Is there an example of this you can point to? My dataset is roughly 1.5GB and seems like it would fit entirely on GPU. I’m currently using DataLoader to feed minibatches to the GPU. I’m a newb at pytorch, but it seems like if the Dataloader (or some equivalent) as well as the model were on the GPU, things would go much quicker.
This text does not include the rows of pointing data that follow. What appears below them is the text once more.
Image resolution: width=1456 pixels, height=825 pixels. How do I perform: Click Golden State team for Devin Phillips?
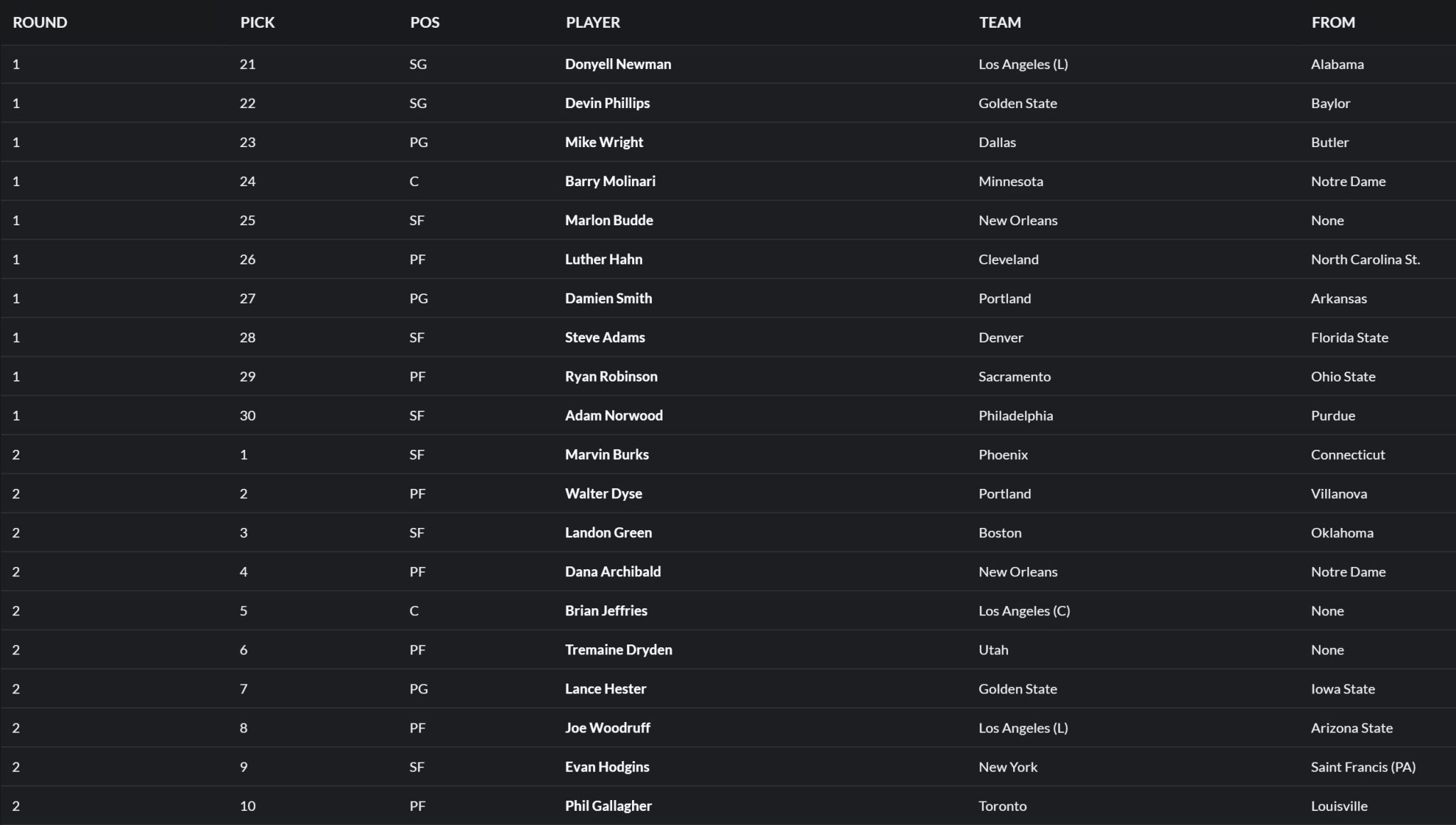[x=1017, y=103]
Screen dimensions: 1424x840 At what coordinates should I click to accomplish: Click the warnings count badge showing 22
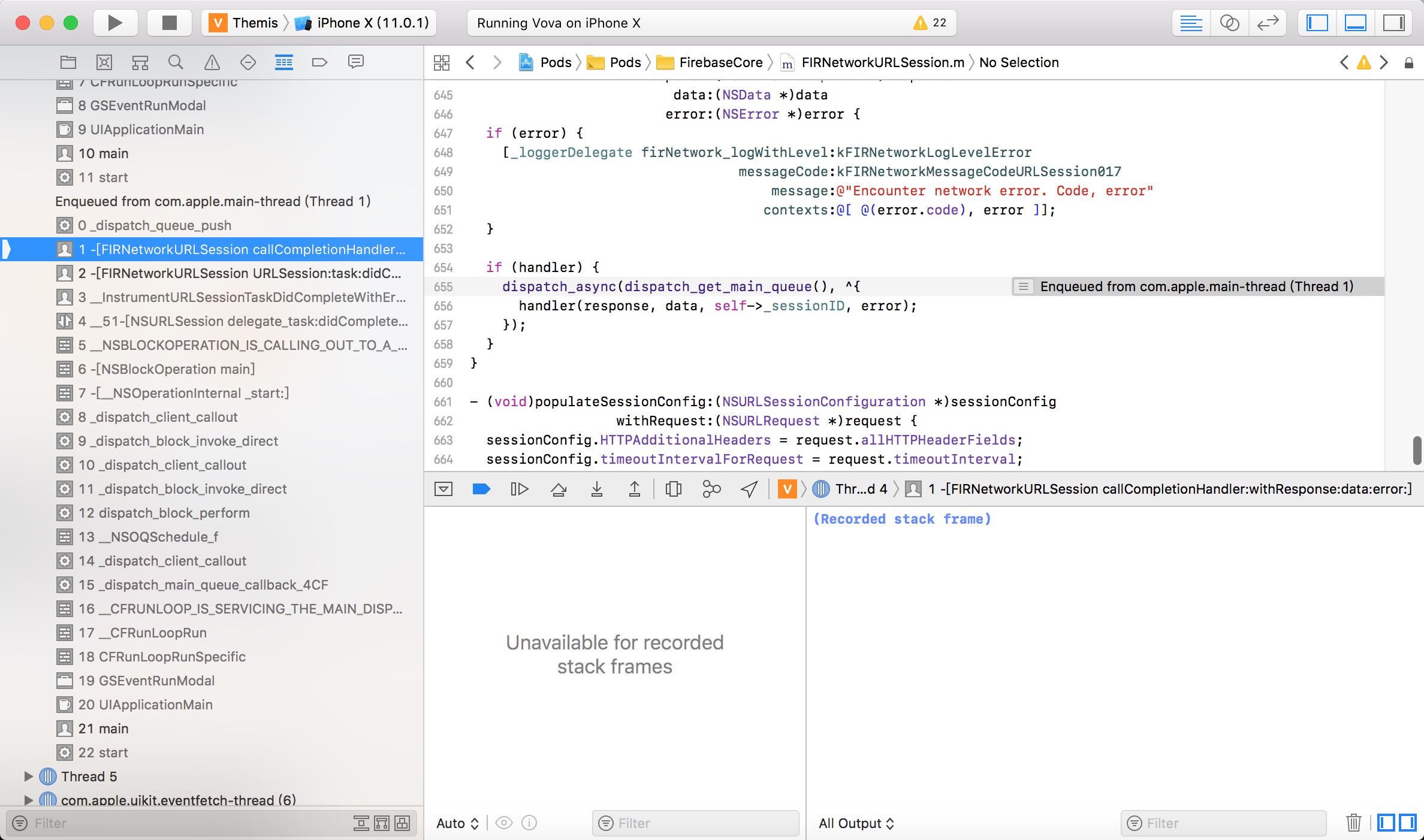[928, 22]
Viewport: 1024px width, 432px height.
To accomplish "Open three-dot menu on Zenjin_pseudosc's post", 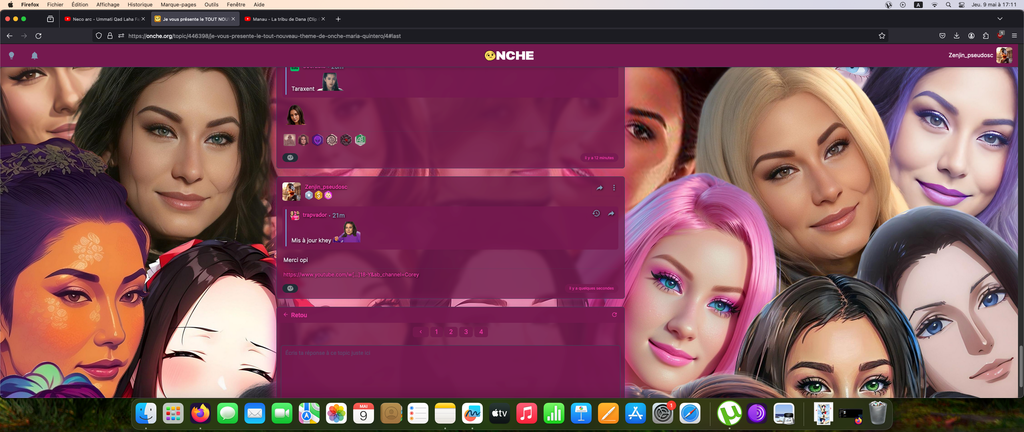I will pyautogui.click(x=614, y=187).
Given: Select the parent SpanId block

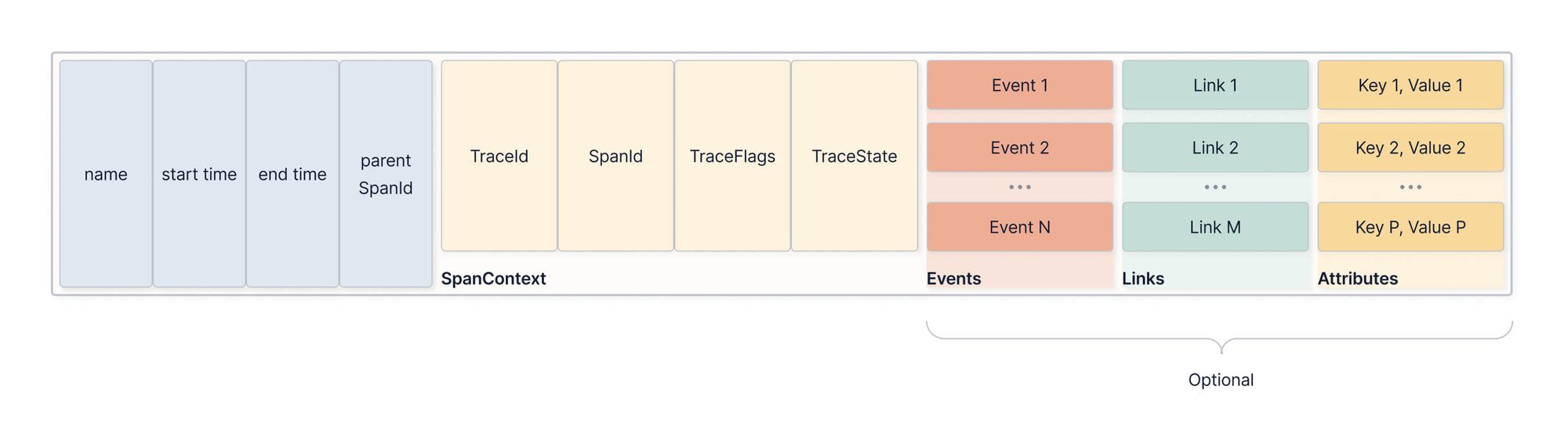Looking at the screenshot, I should click(x=386, y=174).
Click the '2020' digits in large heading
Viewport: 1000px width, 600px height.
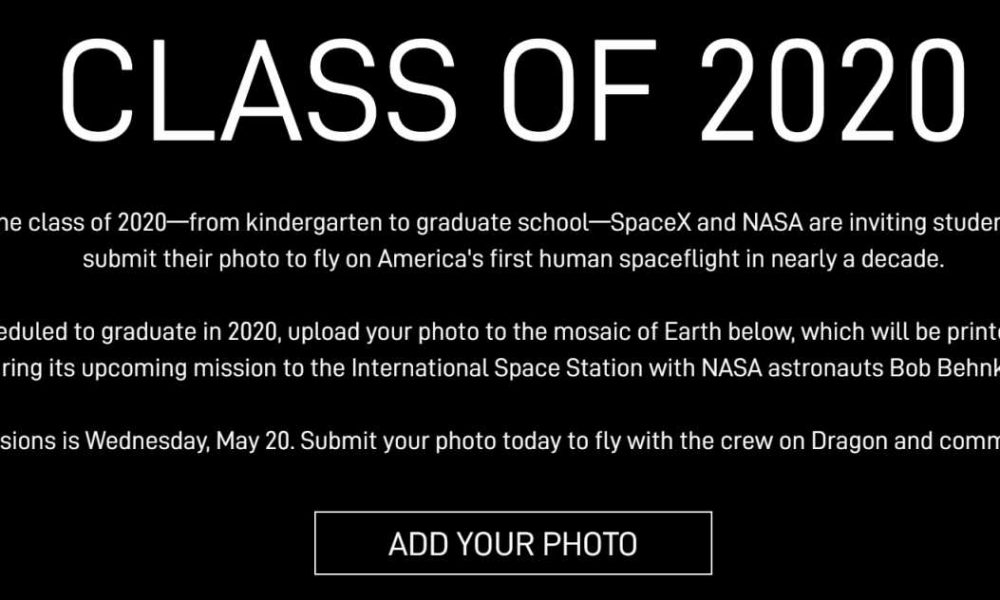click(832, 91)
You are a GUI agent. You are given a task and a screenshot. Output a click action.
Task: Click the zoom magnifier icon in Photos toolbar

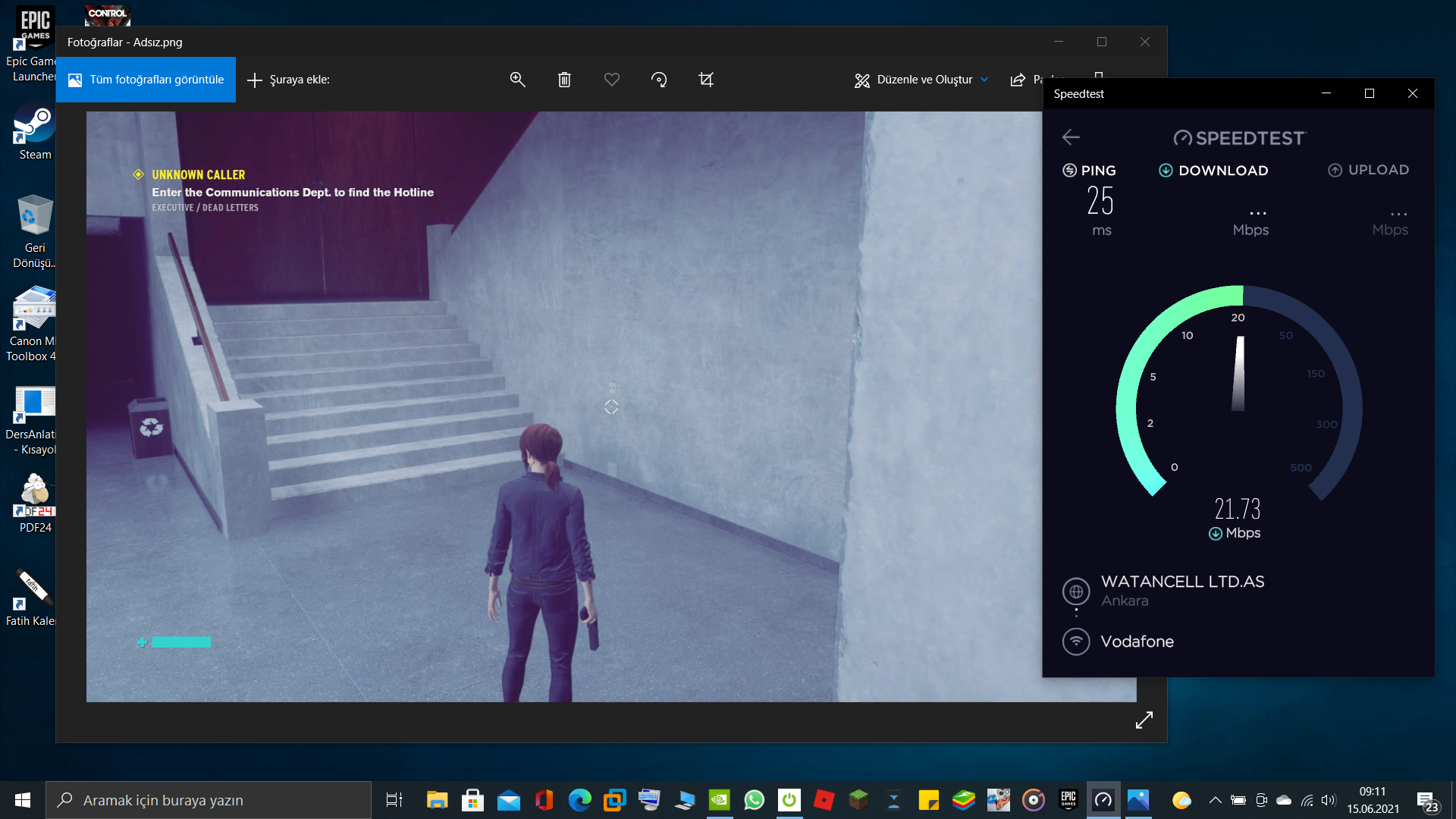click(517, 80)
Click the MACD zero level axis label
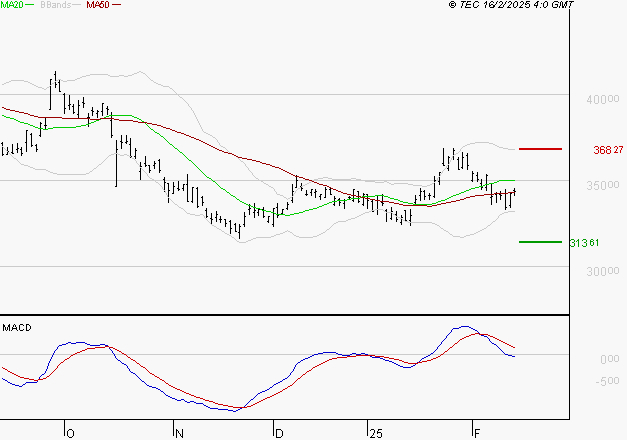This screenshot has width=627, height=440. pos(610,358)
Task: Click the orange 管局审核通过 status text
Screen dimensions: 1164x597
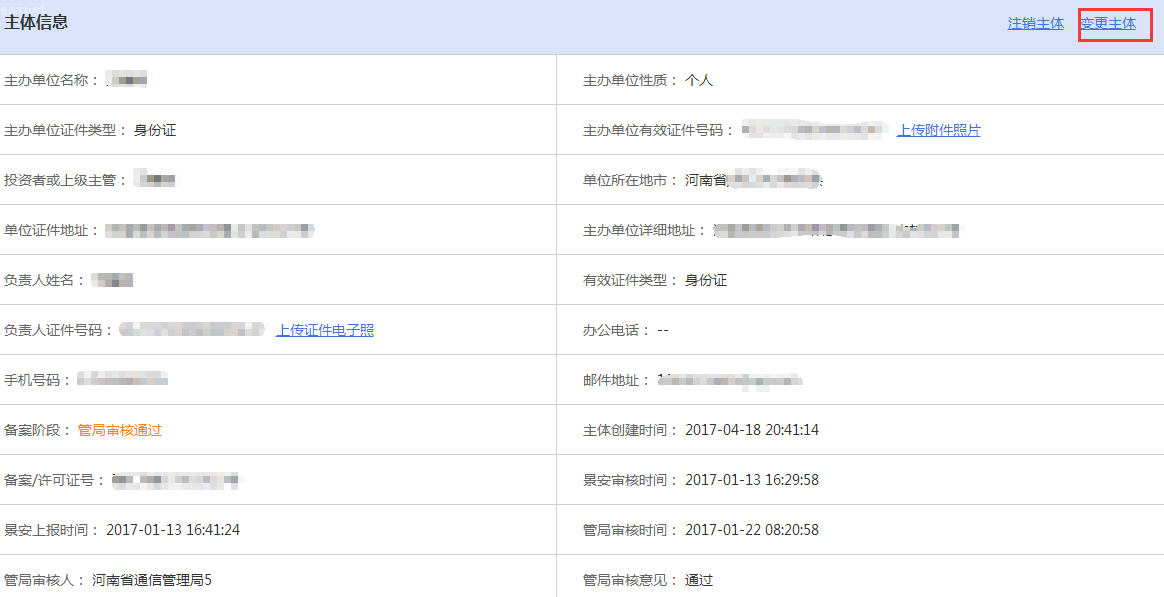Action: [120, 430]
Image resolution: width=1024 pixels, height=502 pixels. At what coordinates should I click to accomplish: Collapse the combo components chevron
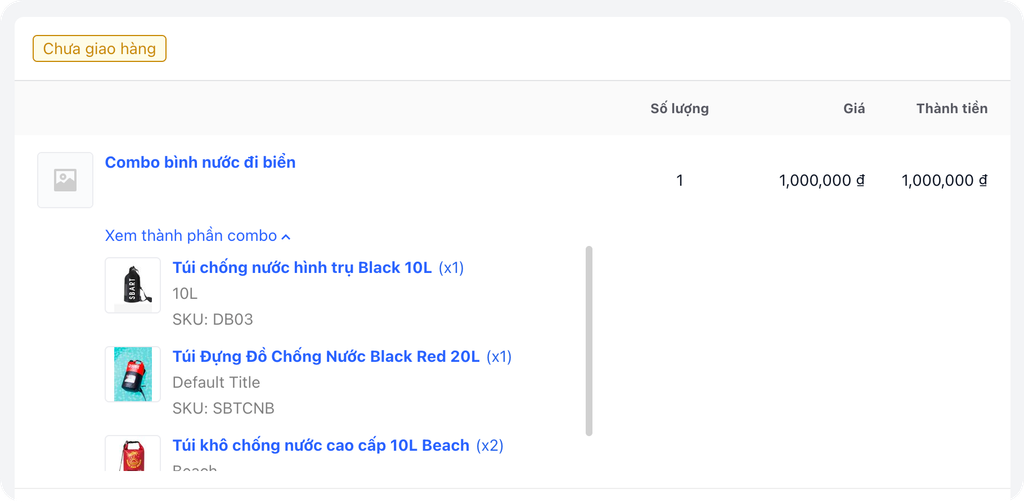286,237
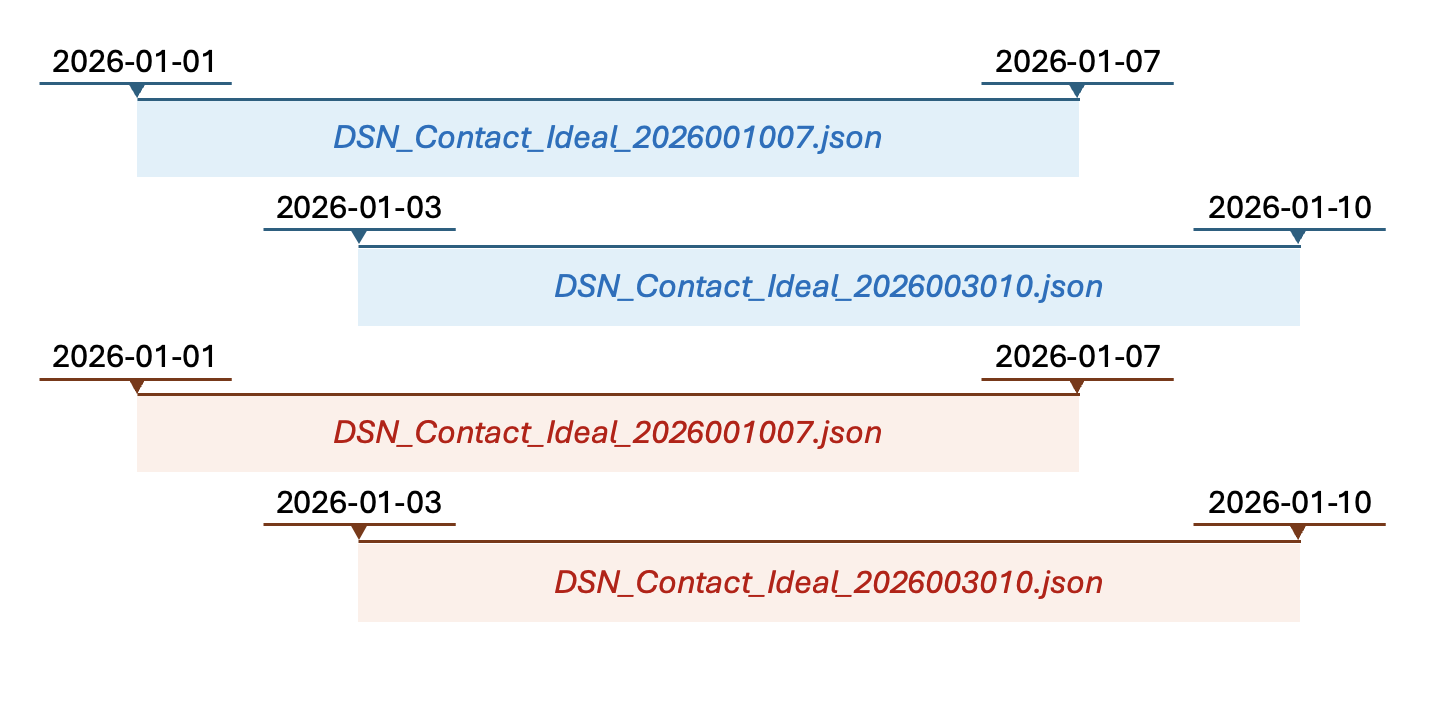Click the blue triangle marker under top 2026-01-01

coord(137,91)
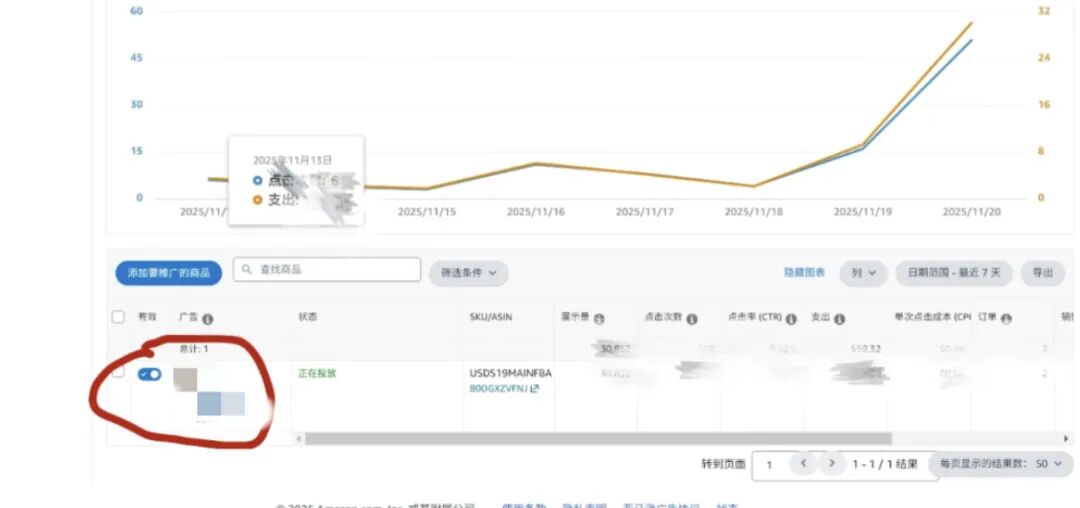This screenshot has height=508, width=1080.
Task: Click the info icon beside 展示量 header
Action: (599, 319)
I am gonna iterate through train_loader and do batch.to(device) every iteration.
is there a way to move all data to gpu so I dont have to do .to(device) in iteration?
If you are preloading the data in your Dataset, you could directly push it to the GPU, e.g. in the __init__ method.
Usually you are lazily loading and processing each sample, which means you would have to push each sample to the device.
In case of multi gpu, can we still do this? I have two gpus, each has enough memory to load the data into the gpu before training. If I load the data and train it with single gpu, the gpu utilization is 25% higher than loading from cpu at each batch. However, if I load to gpu and train it with two gpus the performance is worse than loading from cpu. I guess this happens because it’s moving data from gpu0 to gpu1 which becomes a bottleneck.
If you are using nn.DistributedDataParallel, each process could only load the (subset of the) data. nn.DataParallel creates model replica on each device for each forward pass, splits the data tensor in the batch dimension (dim0) and sends a chunk of the data to each device.
I’m not sure which approach you are using, but DDP should be faster.
I believe I am facing the same issue. Can you point me to an example of how load all training data to the GPU in the data loader? My images are currently on disk in labeled subdirectories (about 25,000 images).
Also - if the push to GPU is implemented within the data loader, I assume that this removes the ability to be device-agnostic, right?
If you push the complete data to the GPU, you could still use a DataLoader for batching and shuffling, but multiple workers won’t do much (and might yield errors for multiple CUDA context initializations).
Anyway, the easiest approach would be to load your data beforehand, push it to the GPU via:
data = data.to('cuda')
target = target.to('cuda')
and create a TensorDataset.
Once this is done, you could wrap it into a DataLoader with num_workers=0 and train your model.
I don’t know how large each image is, but assuming you are using images of the shape [3, 224, 224], a dataset of 25000 images will takes approx. 25000*3*224*224*4/1024**3 = 14GB of GPU memory.
So you should consider, if you want to spare that much memory for the data alone.